Myratha - Lira & Borun - Leseprobe

Ein Funke in der Schwärze des Universums. Er flackerte. Bettete sich in den Raum, umhüllte sich mit Zeit. Wurde größer. Mächtiger. Staubkörner sammelten sich um ihn, wirbelten, kreisten, verschmolzen, banden sich aneinander, tanzten um einen wachsenden Kern.
Und etwas wuchs. Nahm Gestalt an.

Berge schoben sich aus dem Gestein, formten Gebirge und Täler, Flüsse schlängelten sich durch das junge Erdreich, füllten Seen und Meere.

Über der jungen Welt stand Eldra – die Sonne, deren Licht die Oberfläche wärmte und das Leben weckte. Zwei Monde kreisten um sie – Luneth, silbrig hell, und Morai, dunkler, bläulich, fast violett – und beide leisteten ihr auf ihrer Bahn um Eldra Gesellschaft.

Doch auch etwas anderes floss durch alles, durchdrang den Boden, flirrte durch die Luft, glomm in den Nebeln, badete im Licht und weckte das, was noch schlief.
Magie.

Myratha war geboren.
Sie wartete. Still und perfekt im Gleichgewicht. Und der Funke brannte hell in ihrem Inneren.

Ein riesiger Ozean breitete sich aus, umspannte die Welt – blau, kühl und klar. Aus seiner Mitte erhob sich ein einzelner Kontinent, mächtig und namenlos.

Im südlichen Binnenland, zwischen Hügeln und weiten Wiesen, lag ein fruchtbares Land, durchzogen von Bächen und kleinen Wäldchen, die sich bis zu einer Landzunge am Meer erstreckten. In einem versteckten Tal, wo das Wasser nie stillstand, sprudelte ein Quell über moosbedeckte Steine – Prillith. Sein Glitzern legte sich auf Felsen und Gras, und diesem Glitzern entsprangen die Klirn, klein, mit kurzen, spitzen Ohren, strubbeligem Haar und wachen Augen. Sie waren flink, neugierig und voller Bewegung – und um sie herum tanzte das Licht wie kleine, quecksilbrige Tröpfchen. Mit Händen, die nie stillhielten, begannen sie zu bauen, zu tüfteln, zu verbessern, was ihnen begegnete.
Sie hörten den Klang von Wasser, Rädern und Dampf – und fanden darin ihren eigenen Takt. Ihre Werkstätten wuchsen aus Stein und Holz, verschraubt mit Ideen und versiegelt mit Neugier. Sie lebten dicht beieinander, lachten viel, stritten leise – und vergaßen nie, wie alles begann.

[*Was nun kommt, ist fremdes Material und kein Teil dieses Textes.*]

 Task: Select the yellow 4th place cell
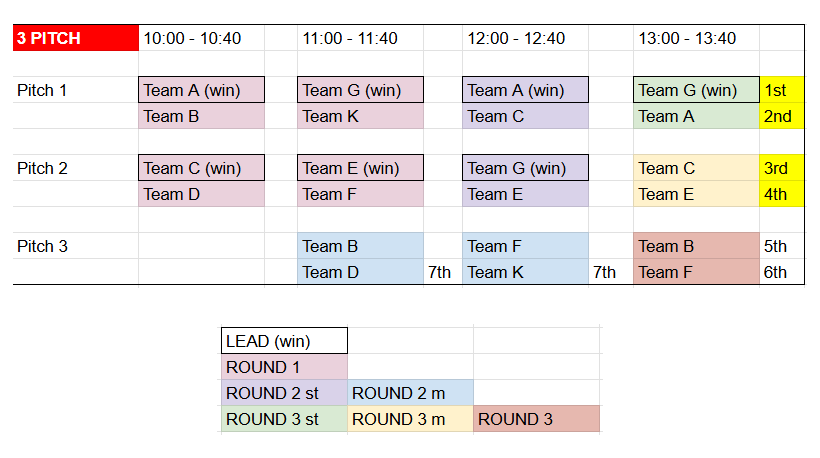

Im Westen, bis hin zum Meer, zogen sich lichte Laubwälder über die Ausläufer des Vorgebirges. Das Land wurde grün, frisch und lebendig. Zwischen den kleinen Bergen, dort, wo sich Wälder in ein ruhiges Tal senkten, zogen sich Flüsse durch das Land. Das Wasser schimmerte zwischen den Bäumen und der Boden war weich, dunkel und fruchtbar. Der erste Sonnenstrahl, der Myratha je berührte, traf die Krone des mächtigen Baumes Ilyathar. Aus dem Licht, das durch seine Blätter fiel, entstanden die Lunari – wachsam, naturverbunden, mit klaren Augen und dem feinen Gehör für das, was wächst, ruht und sich verändert. Sie wanderten durch das grünende Land, barfuß und still, lauschten dem Wind, folgten den Pfaden der Tiere und richteten ihre Behausungen dort ein, wo Bäume sie willkommen hießen. Wo sie gingen, blieb die Erde unversehrt. Ihre Spuren verwuchsen mit Moos, und die Wälder nahmen sie auf – nicht als Fremde, sondern als Teil ihres Kreislaufs.

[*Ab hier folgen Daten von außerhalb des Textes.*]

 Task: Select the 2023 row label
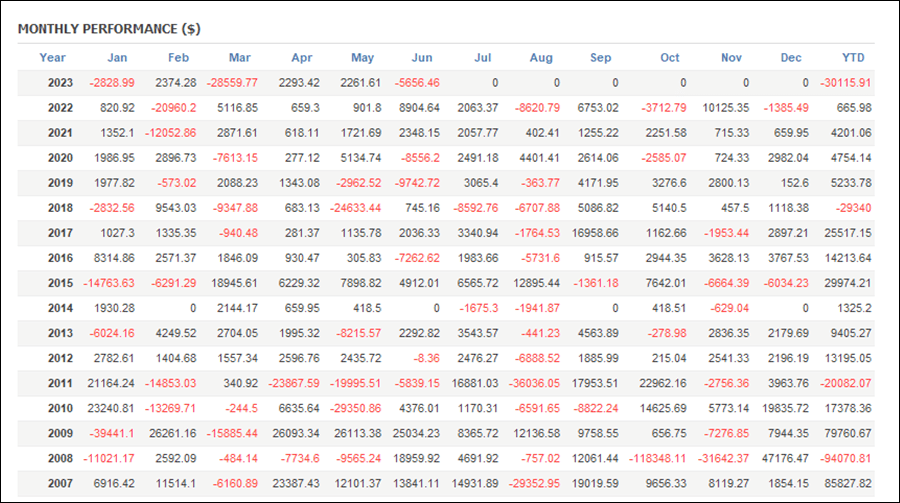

Im Nordwesten ragten felsige Gebirge auf, bewachsen von uralten Wäldern. Moos bedeckte das Gestein, dichte Baumkronen verdeckten den Himmel, und Nebel füllten die Täler, als wollten sie das Land in Schweigen hüllen. In den Schatten dieser Berge, zwischen den Bäumen, hob sich ein gewaltiger Felsen aus der Erde – Tor Drok. Und als das erste Grollen durch das Gebirge fuhr, brach etwas aus ihm hervor. Aus Stein und Erde wurden die Korlok geboren – groß, pelzig, mit breiten, kräftigen Schultern, einem bärenhaften Antlitz und dem Herzschlag der Berge in ihrer Brust. Sie trugen die Kraft des Felsens, die Ruhe des Nebels und die Stille der alten Bäume in sich. Ihre ersten Schritte hallten wie Donner, aber sie blieben. Sie bauten keine Städte, sondern Stätten – tief in den Fels, breit in den Wald. Sie lebten in Clans, die einander trugen, stritten mit Ehre und feierten mit Liedern und Flammen. Ihre Geschichten wuchsen wie Wurzeln – langsam, stark, und nie allein.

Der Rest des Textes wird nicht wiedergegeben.